Different types of Machine Learning Software uses different building blocks. These consist of a certain common parts, joined differently.
Most basic parts of a Learning Machine are:
- a knowledge or a skill representation method,
- methods of use of a knowledge or a skill,
- a source & a form of a training information,
- a method of acquiring & perfecting a knowledge or a skill.
There are many methods of the Knowledge Representation for Artificial Intelligence.
- decision trees,
- predicate logic formulas,
- probability distribution,
- finite state automatons (FSMs).
Knowledge can be represented in two ways:
- symbolic representation,
- subsymbolic representation.
Symbolic represenation is direct, can be easily understood by a human & interpreted by machine.
Subsymbolic representation is metaphorical & complex, not so easily understood or interpreted.
Metaphorically, symbolic representation of animal might be a name noted as a word in database, subsymbolic might be an image with a hand-written name.
Not always used representation method determines how it's used, even if it narrows choices in this respect.
The way of using knowledge in a context of AI is generally determined both by representation & AI goal(s), tasks of a system that learns.
Typical AI tasks include:
Classification is determining where objects belong, which patterns they match.
Approximation is representation of objects by a members of a real numbers set.
In a case of classificiation we can use words about learning concepts, concept is a knowledge of belonging to a domain or to a category.
There ae other AI tasks as well, among these:
- problem solving,
- sequential decision choices,
- environment modelling.
This can be that a knowledge use is just passing data representation to an user in a clean & readable form, letting user to decide what to do next, if at all.
Most basic form of training information form & source can be abstracted & simplified, reducing it to the main two of it's aspects:
- training with a supervision,
- training without a supervision.
There are more precise terms for these as well, will be elaborated later.
It's convenient to illustrate a learning system as a machine that accepts input data in a form of information vectors (tuples), as well as responding to these with a proper output.

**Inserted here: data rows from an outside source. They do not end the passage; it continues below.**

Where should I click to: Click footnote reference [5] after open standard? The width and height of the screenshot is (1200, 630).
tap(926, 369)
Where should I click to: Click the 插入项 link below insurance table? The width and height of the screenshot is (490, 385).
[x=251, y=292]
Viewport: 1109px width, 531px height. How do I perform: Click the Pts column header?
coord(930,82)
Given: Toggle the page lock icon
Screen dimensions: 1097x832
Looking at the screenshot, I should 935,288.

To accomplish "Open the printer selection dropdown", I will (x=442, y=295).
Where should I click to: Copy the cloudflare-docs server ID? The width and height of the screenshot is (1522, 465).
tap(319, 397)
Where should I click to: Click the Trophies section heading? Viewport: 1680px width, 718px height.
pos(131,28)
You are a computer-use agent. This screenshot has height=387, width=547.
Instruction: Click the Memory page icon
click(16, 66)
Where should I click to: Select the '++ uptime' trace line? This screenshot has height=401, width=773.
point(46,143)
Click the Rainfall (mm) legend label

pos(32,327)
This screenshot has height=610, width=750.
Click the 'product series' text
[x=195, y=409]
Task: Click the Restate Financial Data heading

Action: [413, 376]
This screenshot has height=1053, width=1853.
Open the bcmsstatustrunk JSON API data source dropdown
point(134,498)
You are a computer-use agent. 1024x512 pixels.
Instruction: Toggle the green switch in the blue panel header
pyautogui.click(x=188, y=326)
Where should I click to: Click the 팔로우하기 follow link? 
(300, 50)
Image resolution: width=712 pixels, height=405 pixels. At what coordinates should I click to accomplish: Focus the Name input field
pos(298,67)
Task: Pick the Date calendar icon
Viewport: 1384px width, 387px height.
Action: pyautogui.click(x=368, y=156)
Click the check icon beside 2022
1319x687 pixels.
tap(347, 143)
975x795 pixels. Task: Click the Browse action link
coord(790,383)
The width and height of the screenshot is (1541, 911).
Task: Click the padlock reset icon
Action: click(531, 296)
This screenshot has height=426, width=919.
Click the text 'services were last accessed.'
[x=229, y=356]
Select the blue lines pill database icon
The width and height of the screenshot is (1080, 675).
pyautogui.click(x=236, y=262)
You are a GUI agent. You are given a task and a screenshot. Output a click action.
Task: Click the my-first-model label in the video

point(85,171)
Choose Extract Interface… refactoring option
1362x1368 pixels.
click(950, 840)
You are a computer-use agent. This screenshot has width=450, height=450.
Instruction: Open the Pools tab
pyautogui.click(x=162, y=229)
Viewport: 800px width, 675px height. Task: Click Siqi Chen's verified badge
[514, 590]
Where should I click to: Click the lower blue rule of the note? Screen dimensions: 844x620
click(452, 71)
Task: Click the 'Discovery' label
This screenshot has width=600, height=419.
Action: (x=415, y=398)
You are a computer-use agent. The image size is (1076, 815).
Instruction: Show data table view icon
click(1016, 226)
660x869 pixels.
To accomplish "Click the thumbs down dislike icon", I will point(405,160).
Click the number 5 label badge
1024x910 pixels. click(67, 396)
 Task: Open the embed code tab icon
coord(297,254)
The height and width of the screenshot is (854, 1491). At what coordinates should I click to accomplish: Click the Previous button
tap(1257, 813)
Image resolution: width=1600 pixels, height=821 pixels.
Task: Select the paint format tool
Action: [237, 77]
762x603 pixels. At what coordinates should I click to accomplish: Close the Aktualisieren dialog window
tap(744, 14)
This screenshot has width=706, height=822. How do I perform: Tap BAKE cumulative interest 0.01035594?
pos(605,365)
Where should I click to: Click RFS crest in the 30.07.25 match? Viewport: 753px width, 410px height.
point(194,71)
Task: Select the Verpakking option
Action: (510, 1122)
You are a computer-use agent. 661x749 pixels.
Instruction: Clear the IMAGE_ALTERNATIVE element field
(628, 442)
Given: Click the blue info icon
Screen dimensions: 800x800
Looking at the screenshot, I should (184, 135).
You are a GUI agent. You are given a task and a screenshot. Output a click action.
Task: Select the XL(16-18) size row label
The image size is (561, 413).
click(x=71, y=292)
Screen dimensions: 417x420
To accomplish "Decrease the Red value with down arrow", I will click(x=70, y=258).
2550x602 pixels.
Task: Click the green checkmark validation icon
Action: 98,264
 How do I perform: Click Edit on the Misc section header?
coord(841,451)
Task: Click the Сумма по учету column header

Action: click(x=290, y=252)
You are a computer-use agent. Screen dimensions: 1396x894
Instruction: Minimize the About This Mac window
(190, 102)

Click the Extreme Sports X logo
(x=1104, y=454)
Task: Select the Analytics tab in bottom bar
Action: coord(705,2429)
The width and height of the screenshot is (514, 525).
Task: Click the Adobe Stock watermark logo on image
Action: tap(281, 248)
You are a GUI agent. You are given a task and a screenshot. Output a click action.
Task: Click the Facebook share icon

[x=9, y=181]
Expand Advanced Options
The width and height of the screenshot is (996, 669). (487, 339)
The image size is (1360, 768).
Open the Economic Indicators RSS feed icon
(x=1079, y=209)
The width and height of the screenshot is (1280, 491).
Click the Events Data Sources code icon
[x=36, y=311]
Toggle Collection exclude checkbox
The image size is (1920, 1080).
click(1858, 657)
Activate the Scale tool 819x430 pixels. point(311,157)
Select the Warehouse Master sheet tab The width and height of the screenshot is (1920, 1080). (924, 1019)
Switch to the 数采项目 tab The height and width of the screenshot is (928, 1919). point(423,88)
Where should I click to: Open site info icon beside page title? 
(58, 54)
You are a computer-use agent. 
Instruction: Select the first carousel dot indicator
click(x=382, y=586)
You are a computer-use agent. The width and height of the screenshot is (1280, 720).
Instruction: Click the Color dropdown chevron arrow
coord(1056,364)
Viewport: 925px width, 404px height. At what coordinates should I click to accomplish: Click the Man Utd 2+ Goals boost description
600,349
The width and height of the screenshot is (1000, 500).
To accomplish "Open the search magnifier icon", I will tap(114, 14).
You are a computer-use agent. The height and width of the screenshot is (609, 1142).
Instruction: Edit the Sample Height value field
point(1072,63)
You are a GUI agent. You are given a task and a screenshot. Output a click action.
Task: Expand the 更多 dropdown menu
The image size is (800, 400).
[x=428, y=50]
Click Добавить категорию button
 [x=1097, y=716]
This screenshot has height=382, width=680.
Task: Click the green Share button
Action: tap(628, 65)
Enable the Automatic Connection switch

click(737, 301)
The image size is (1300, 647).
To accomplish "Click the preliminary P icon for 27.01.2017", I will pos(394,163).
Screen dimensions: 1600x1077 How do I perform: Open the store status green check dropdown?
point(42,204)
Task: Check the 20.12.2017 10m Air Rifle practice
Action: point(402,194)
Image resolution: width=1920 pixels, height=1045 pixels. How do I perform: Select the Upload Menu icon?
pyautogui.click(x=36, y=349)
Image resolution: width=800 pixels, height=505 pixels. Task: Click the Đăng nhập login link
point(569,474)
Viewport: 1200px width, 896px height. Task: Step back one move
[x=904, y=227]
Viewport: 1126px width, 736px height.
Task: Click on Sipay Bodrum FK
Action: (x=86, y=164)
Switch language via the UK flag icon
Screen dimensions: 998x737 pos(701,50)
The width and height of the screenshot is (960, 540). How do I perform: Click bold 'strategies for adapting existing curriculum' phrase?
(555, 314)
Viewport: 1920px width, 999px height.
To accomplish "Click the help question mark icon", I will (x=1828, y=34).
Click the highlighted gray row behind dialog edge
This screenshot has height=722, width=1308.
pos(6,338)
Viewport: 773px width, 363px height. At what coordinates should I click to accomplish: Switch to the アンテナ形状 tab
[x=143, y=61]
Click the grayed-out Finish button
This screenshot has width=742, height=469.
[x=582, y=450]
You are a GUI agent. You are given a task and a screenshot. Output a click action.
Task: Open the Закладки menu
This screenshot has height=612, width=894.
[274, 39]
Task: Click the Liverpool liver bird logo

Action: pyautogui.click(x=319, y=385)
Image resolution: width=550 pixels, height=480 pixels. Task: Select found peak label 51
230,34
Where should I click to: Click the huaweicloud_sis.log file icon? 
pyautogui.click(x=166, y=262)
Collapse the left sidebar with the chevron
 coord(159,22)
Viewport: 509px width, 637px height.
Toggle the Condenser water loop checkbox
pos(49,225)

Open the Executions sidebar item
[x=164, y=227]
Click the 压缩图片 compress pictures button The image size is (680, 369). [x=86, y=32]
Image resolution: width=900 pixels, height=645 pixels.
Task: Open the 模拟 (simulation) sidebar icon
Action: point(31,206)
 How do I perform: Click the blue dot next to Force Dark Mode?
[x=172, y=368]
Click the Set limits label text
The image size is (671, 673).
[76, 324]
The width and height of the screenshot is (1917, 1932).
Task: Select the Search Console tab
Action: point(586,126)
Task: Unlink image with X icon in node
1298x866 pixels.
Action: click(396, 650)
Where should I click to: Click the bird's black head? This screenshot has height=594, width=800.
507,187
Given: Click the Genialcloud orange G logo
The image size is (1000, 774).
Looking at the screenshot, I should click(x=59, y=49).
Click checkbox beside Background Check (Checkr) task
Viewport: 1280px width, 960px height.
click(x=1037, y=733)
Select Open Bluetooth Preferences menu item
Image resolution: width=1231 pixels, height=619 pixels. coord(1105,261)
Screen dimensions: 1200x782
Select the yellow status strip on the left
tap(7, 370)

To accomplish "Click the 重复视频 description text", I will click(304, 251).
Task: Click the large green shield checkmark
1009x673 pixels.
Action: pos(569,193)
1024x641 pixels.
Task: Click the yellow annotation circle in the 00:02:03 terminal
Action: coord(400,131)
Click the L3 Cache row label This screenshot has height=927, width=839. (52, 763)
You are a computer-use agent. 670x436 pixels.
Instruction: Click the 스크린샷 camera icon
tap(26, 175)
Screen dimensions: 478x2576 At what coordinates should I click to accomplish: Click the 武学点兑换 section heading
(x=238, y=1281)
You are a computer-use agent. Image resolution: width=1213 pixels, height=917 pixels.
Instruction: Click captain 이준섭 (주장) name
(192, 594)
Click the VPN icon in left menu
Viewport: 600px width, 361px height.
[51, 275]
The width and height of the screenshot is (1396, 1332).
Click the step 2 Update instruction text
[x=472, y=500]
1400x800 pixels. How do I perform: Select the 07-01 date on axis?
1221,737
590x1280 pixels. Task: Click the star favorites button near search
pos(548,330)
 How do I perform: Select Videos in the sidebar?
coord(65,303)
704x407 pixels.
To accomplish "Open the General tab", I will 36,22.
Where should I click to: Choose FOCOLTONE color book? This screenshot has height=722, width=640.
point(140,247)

Learning process is then specifying algorithm responsible for output data generation.
Training information instructs student directly or indirectly, as shown on an image:
In the case of a training with a supervision, where source of training information is called teacher, a student acquires information that specifies in a way correct reactions for a certain input vectors set as 'behavior examples' expected from a student.
In the case of a training without supervision, training information is not available at all; only input vectors are given, student has to learn only by observing their sequences; training information is then a part of learning algorithm, we can say that a teacher is 'built-in' in a student.
Often however, it's fairly difficult to classify precisely whether we have training with a supervision or without.
Fairly close to learning with supervision is 'learning with questions'; in this case training information comes from a teacher, but it's only answers to questions asked by a student.
Learning by experimentation is when student acquires information as it experiments with it's environment. it can be performing certain actions (generating output) & observing consequences.
Learning with reinforcement (amplification) is learning by experimentation that uses additional source of training information - often called 'critic' - that provides signals that assess quality of student's behavior. in this case information is more 'valuating' (giving value, meaning, significiance, direction) more than training.
We do not precise any of above-mentioned learning ways too much, because their borders are not too precise anyway; it's best to wait with details & assumptions for certain solution algorithms & uses.
Knowledge Acquisition Methods.
Using acquired training information, system that learns generates new knowledge bits or perfects knowledge known before to perform better at it's task(s).
Knowledge Acquisition & Perfection Mechanism is most often determined by knowledge representation & a form of training information.
Usually there are many available algorithms for learning, associated with appropriate knowledge acquisition mechanisms.
Most popular learning mechanism is induction, a conclusion drawing approach that abstracts unit(s) of knowledge to acquire more generalized (abstract) knowledge.
Noninduction mechanisms are mostly explaining & clarifying knowledge bits, specifying details of initial knowledge of a student; it's used with reinforcement (amplification) of accomplishment rewarding for succesful behaviors; there's analysis of effects of a certain action(s) & rewards.
Attempt at unifying many types of knowledge creation is inferential theory of learning, that perhaps will be elaborated in future articles on this a blog.